» **RECORD EXCERPTS**:

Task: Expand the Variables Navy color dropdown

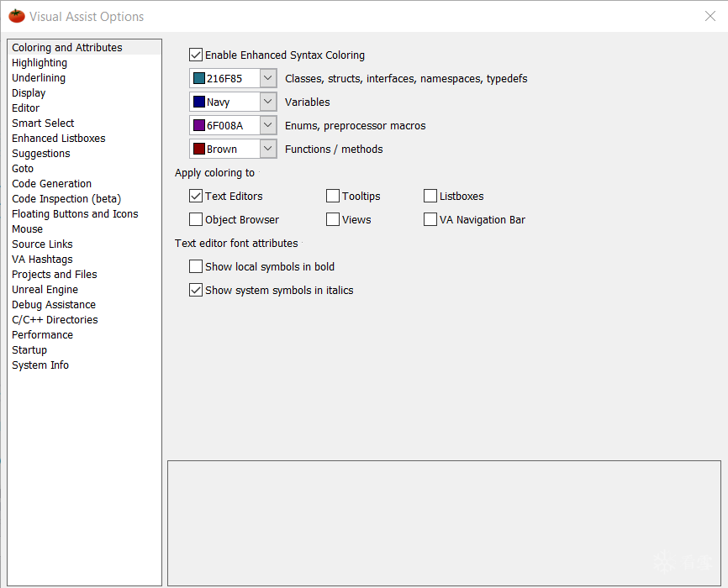Action: 267,102
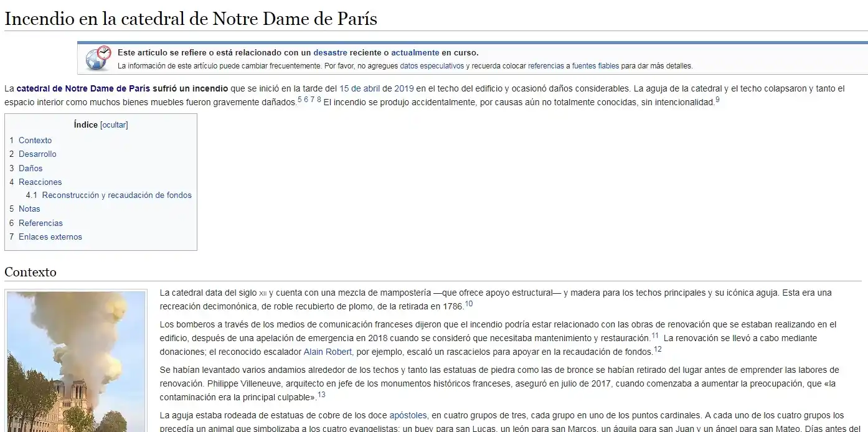This screenshot has height=432, width=868.
Task: Hide the table of contents via 'ocultar'
Action: [113, 124]
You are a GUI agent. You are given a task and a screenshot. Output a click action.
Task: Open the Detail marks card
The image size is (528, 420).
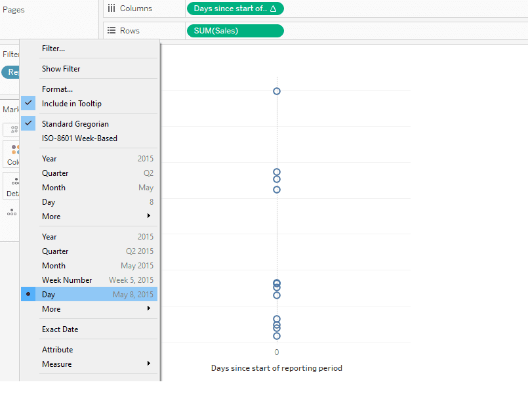pos(12,186)
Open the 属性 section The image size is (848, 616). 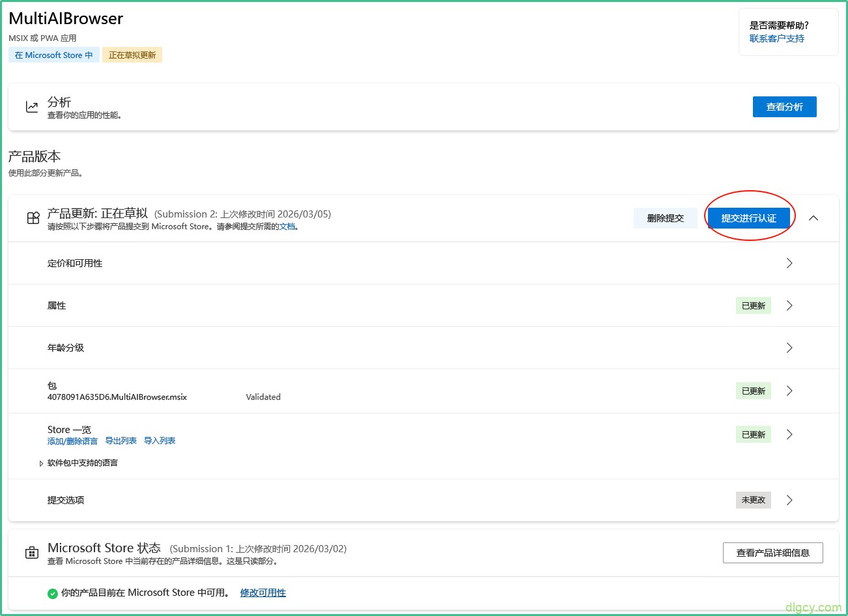[x=789, y=305]
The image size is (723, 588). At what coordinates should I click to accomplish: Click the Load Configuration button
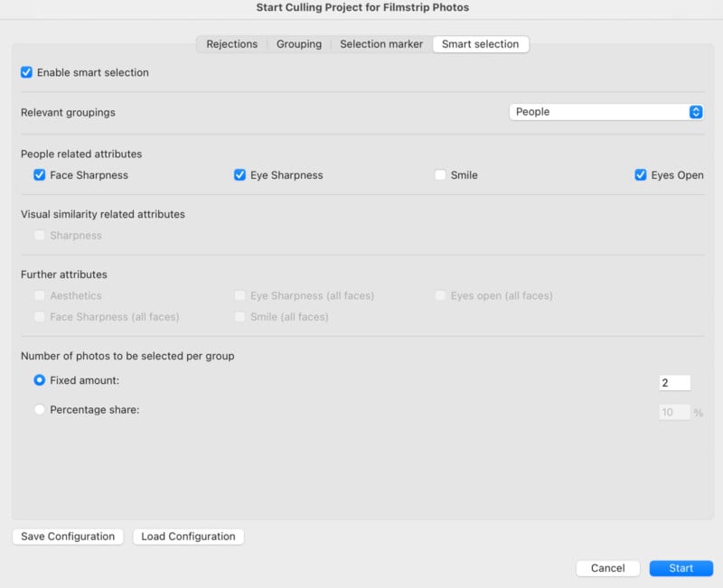[x=188, y=536]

» **WORK INSTRUCTION**:
Transcribe exactly, and only, the lines from the one containing "The image size is (723, 588)." through the last line of the records above, both included; leave out the pictures.

» **RESPONSE TO THIS EXERCISE**:
The image size is (723, 588). At what coordinates should I click to accomplish: Click the Load Configuration button
[x=188, y=536]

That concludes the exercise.